Obama’s growth with young voters has been even sturdier among whites under 30. Their support for him grew from an 18-point margin through Super Tuesday to 38 points in later primaries _ including a 60-point edge last month in Oregon, a hotbed of progressive college campuses.
Clinton has won growing support from older voters, especially white women. Whites ages 65 and older supported the New York senator by an average 28-point margin through Super Tuesday, and 39 points since then.
Her edge among older white women has averaged an enormous 45 points since Super Tuesday.
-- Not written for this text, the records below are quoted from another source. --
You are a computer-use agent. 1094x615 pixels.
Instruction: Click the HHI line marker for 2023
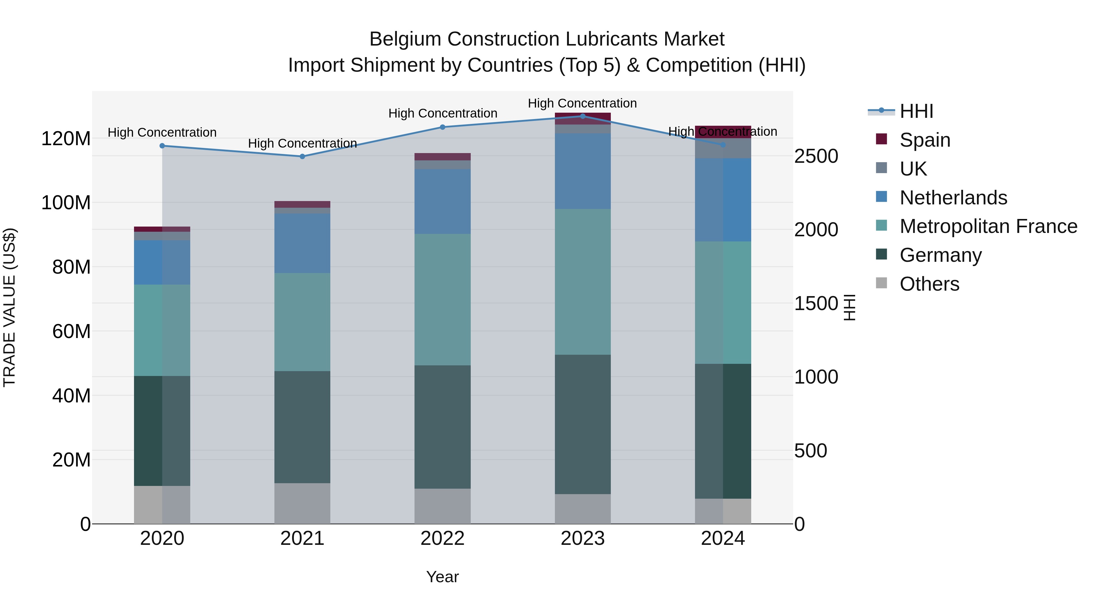pos(583,116)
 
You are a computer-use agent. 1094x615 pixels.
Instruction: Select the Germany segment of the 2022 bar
pos(442,427)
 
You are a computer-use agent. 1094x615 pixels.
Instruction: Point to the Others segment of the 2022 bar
pos(442,506)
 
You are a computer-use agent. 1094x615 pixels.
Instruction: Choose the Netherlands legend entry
pos(953,198)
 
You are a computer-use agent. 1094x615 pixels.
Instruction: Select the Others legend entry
pos(929,284)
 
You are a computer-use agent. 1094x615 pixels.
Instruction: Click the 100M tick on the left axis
pos(66,203)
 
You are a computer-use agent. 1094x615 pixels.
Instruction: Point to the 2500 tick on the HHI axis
pos(816,156)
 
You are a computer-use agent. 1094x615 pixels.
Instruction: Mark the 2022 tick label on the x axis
pos(442,538)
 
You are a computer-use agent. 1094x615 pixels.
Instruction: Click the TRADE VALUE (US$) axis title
pos(10,307)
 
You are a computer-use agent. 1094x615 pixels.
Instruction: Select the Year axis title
pos(442,577)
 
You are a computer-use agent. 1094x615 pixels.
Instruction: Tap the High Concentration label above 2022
pos(442,113)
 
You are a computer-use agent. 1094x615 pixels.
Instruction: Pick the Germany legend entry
pos(940,255)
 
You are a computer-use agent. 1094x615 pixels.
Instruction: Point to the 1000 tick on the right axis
pos(816,377)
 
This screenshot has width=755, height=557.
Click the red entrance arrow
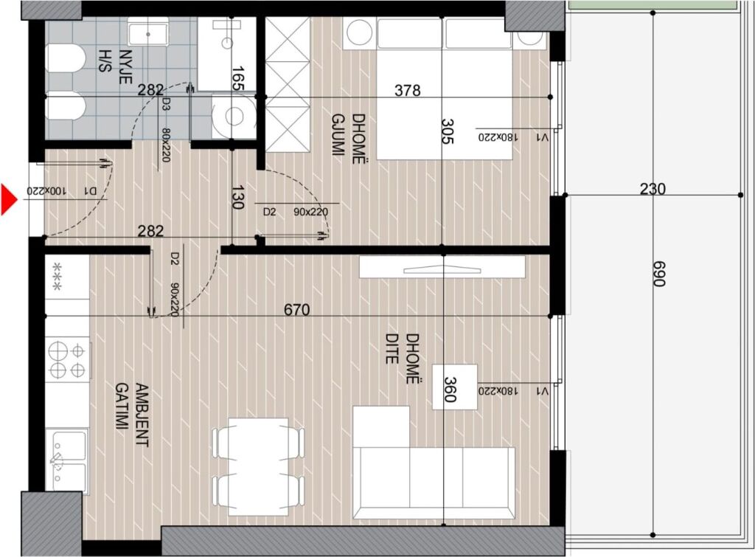tap(9, 198)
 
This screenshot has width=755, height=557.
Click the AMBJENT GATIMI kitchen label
tap(133, 415)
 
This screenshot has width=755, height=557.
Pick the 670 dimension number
tap(296, 309)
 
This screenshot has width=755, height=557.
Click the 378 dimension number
tap(407, 90)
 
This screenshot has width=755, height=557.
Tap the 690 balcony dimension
tap(659, 274)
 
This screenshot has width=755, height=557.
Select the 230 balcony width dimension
tap(653, 188)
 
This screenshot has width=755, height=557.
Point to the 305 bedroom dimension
tap(448, 131)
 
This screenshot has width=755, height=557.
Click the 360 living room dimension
tap(449, 390)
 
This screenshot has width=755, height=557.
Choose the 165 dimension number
tap(238, 79)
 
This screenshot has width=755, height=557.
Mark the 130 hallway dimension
tap(237, 197)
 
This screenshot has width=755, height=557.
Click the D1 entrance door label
tap(90, 191)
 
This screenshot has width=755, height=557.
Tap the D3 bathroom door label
tap(167, 105)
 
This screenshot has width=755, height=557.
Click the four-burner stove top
tap(68, 359)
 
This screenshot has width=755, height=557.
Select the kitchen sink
tap(68, 460)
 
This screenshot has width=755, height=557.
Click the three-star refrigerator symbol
tap(58, 277)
That is up 9 points from the earlier contests and includes margins exceeding 50 points last month in North Carolina, West Virginia and Kentucky.
“She comes the closest to what I believe” on leaving Iraq and sparking the economy, said Jan Haus, 66, of Scottsdale, Ariz. “She knows what to do around the White House.”
Working-class whites and whites who said race was an important factor in choosing a candidate also leaned toward Clinton by stronger margins after Super Tuesday, as have white men. That could be because there were more Southern and rust-belt states, where whites were more likely to back Clinton, in the later contests than in the earlier ones.
Charles Franklin, a political scientist and authority on polling at the University of Wisconsin, said the candidates’ performances with voting blocs in particular states can vary according to the strength of their campaigns locally and each state’s overall ideological tilt. But he said the historic nature of this year’s Democratic race _ pitting a woman against a black for the nomination _ also had a big impact.
“The uniqueness of the candidates almost demanded that there would be this demographic division,” Franklin said.
A candidate’s performance with blocs of voters in primaries does not necessarily signal what will happen in the general election, when voters are more focused on issues and their own partisan loyalties. Early polls pitting Obama against McCain show varying results on who is ahead among white women and older voters.
The data comes from interviews with more than 44,000 voters in the Democratic primaries in the 33 state primaries where both candidates competed. The margin of sampling error was plus or minus 1 percentage point, larger for some subgroups.